The smell of freshly baked scones filled the bakery.
Gabriella inhaled deeply, her shoulders relaxing for just a moment. She loved this part of the day, when



Wait.

Wait, wait, wait.

When had the scones gone into the oven?

She glanced at the tray. The golden crusts, the perfect texture. They were done. Perfectly.
She hadn’t even seen him put them in the oven.
Gabriella’s stomach turned. A cold, creeping dread settled over her as she tried—failed—to remember the in-between moments. Like she had skipped over a paragraph in a book.

“-ot you’re an NPC,” Lachlan finished. He inspected the tray of scones with a critical eye. “Kind of a surprise, though, since you ooze NPC energy.”

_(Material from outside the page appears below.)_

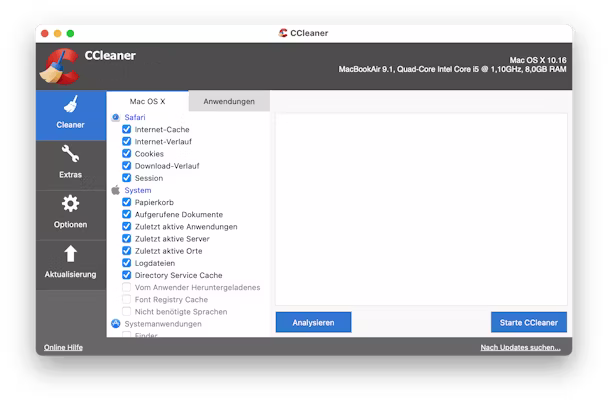Select the Safari compass icon
608x403 pixels.
(x=116, y=117)
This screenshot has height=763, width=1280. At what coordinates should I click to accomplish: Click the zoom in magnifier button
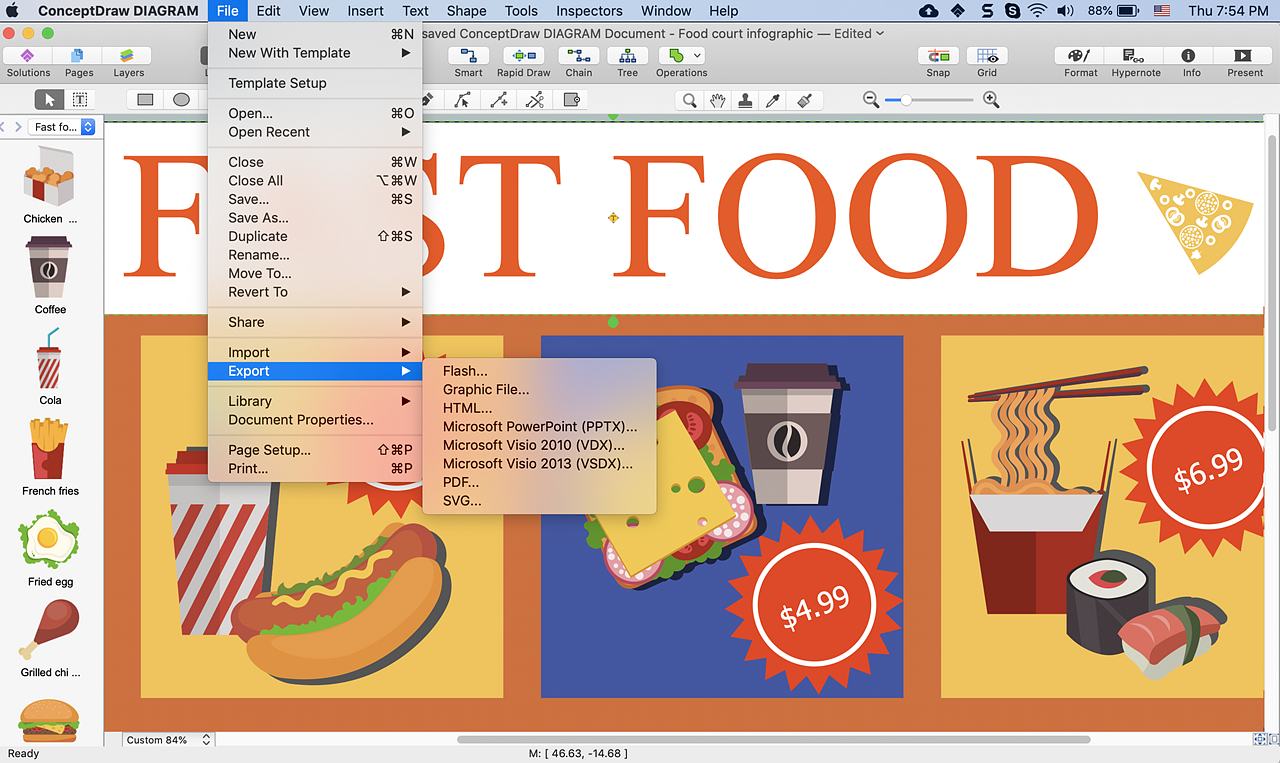[991, 100]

Gabriella’s pulse quickened. “What the hell is going on?”

“What’s going on?” Lachlan wiped his hands on a towel, shaking his head. “What’s going on is that you’re just standing around, waiting for other people’s stories to happen around you.” His tone was casual, but there was an edge beneath it. “I mean, if I didn’t know any better, I’d say you were written just so one of the main characters could have a love interest away from the Castle.”

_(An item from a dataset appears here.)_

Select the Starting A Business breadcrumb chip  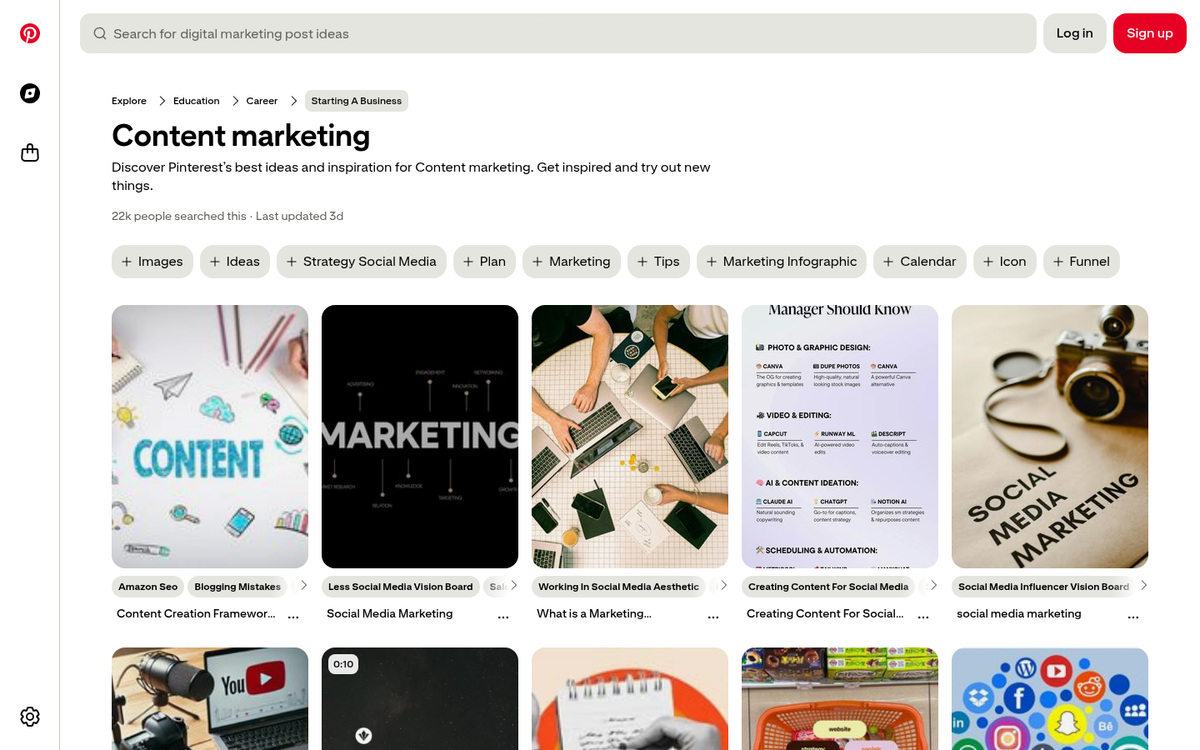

Gabriella’s jaw clenched. “Main characters?” she echoed. “What are you even on about? Why are you in my bakery? I don’t have an assistant. And what the hell are you even wearing? You look like—like some kind of goth detective.”

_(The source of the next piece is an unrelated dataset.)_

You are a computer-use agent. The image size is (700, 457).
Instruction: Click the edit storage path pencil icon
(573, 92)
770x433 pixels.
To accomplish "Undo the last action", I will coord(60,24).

Lachlan grinned. “What, this?” He gestured to his coat. “John has a penchant for writing heavy-handed sci-fi noir cyberpunk shit. Thought I’d dress the part.” He shook his head. “Could’ve been a bandmate of Alastair’s, or the brother of that girl Jonathan burnt, but nooo—turns out I’m just here for comic relief.”

“Get out.”

Lachlan blinked. “What?”

“I said: get out.”

He exhaled, shaking his head. “So that’s how it is, huh? You’re kicking me out of your fictional bakery, in this fictional town, set in a year the people writing all of these stories barely remember? Even the pre-cog can’t predict the sudden twists of a dozen different writers all writing their own little stories.”
Gabriella didn’t flinch. “If you don’t leave, I’ll call my friend over at the garage. She’s been itching to let off some steam.”

Something immediately shifted in Lachlan’s expression. He quietly removed his apron, folded it neatly, and placed it on the counter.

“I know when I’m not wanted,” he muttered. “No need to go straight to the nuclear option.”

He turned towards the door, started humming the tune to Billy Ray Cyrus’ Achy Breaky Heart, then—almost as an afterthought—lit a cigarette.

‘The baker’s heart pounded in her chest like a war drum. Her eyes burned like the lit beacons of Gondor. The man turned his collar up against the February chill and perpetual rain.'

“Why couldn’t I have shown up on Atlantis?” he muttered to nobody in particular. “Avira seems chill.”